The Big Picture

One Student’s Odyssey

One Student’s Odyssey

Alexia Bililies

 

Bililies is unusually prepared for the challenges of the path she’s chosen. She grew up traveling the world with her parents, who ran Alternative Leisure Co., a nonprofit service organization for disabled children and adults. And she learned the depth of her own compassion through her volunteer work and professional activities.

While pursuing a double major in international studies and Hispanic studies at WPI, Bililies has been a group leader for Alternative Leisure, an assistant to a social worker and a Spanish interpreter at Lutheran Social Services Adoption in Worcester, and a grant writer at Friendly House in Worcester. She was also a health care disparities research and policy development intern for the Massachusetts Public Health Association, a special events and outreach intern at the Massachusetts Breast Cancer Coalition, and a psychology intern at the Bureau of Prisons Federal Medical Center in Ayer, Mass.

Bililies also undertook projects aimed at preparing her for international humanitarian work. For her IQP, she went to Namibia to work with the Namibian Business Coalition on HIV/AIDS to develop innovative prevention strategies that could be implemented by the private business sector. She developed her own MQP in Santiago, Dominican Republic, working with Caritas, a Catholic nonprofit that empowers women to establish rural pharmacies to provide affordable drugs to the poor.
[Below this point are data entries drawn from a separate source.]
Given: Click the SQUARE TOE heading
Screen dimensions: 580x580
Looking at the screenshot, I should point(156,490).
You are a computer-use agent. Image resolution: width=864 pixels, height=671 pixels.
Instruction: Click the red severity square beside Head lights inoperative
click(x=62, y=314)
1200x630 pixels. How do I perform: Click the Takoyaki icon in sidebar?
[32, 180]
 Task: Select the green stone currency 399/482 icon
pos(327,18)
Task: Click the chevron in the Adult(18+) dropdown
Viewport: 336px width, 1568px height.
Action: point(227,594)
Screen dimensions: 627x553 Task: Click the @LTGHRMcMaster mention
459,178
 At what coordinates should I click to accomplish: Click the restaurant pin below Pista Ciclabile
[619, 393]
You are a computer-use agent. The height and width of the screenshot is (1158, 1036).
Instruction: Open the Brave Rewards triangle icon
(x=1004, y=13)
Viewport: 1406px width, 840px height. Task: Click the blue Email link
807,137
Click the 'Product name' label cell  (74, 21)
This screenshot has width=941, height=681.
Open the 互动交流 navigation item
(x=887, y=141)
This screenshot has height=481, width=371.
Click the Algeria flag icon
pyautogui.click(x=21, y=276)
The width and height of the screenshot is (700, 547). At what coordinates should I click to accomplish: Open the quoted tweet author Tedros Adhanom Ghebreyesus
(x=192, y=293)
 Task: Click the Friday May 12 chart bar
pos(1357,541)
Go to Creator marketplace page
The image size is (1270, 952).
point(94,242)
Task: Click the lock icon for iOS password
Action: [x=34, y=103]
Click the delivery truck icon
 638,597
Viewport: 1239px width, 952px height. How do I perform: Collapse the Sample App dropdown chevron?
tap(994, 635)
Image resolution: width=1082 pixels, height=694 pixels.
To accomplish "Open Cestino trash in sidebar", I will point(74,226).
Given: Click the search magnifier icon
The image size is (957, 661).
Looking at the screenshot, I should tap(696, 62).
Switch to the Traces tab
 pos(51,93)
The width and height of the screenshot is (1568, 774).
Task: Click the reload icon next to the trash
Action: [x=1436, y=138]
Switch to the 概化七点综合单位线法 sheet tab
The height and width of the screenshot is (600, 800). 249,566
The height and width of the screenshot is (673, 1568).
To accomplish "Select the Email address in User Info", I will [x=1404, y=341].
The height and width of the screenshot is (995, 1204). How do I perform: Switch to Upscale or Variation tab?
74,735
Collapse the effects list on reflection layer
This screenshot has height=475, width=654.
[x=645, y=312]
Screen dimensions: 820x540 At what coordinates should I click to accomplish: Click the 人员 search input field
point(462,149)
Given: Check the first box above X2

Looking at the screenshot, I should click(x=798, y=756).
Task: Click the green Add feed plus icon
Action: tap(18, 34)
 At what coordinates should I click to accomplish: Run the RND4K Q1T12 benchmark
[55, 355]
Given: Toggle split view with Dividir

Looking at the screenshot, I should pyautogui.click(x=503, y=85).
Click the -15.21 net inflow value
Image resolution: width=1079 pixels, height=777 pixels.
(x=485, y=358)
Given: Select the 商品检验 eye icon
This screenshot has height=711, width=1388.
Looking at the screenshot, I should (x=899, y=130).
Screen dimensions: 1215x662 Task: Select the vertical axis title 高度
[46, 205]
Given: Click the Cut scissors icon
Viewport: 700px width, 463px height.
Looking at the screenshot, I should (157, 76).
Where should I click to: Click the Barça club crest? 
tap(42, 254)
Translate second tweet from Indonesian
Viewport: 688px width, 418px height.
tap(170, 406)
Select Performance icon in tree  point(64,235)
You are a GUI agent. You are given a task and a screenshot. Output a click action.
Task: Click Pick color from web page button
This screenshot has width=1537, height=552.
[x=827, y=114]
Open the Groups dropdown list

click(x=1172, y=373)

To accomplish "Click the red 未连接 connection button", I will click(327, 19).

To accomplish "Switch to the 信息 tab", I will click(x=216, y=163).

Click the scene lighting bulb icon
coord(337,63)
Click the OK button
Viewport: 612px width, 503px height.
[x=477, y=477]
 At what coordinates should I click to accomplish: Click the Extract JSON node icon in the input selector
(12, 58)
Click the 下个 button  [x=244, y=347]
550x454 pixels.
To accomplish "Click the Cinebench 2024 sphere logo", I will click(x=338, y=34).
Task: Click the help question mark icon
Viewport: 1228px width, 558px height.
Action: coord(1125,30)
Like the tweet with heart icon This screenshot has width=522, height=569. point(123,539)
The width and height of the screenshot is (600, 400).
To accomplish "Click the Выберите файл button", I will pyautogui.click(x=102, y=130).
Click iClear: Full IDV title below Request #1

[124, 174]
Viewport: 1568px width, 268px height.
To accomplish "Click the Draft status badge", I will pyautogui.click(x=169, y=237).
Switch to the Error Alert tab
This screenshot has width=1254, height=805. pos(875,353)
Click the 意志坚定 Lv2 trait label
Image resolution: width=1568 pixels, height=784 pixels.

Bililies, who graduated three terms early, is now preparing for the next phase of her journey. She has been accepted into a master’s program in disaster management at the University of Copenhagen, Denmark, and will attend with the support of a Rotary Ambassadorial Scholarship. She hopes to one day work with the Red Cross or United Nations, organizing disaster relief services to help those in need. Bililies is certain her WPI education and its emphasis on project-based problem solving will help her get there.

"I’m a big advocate for practicing what you’re learning," she says, "and I think that’s what has kept me motivated these four years."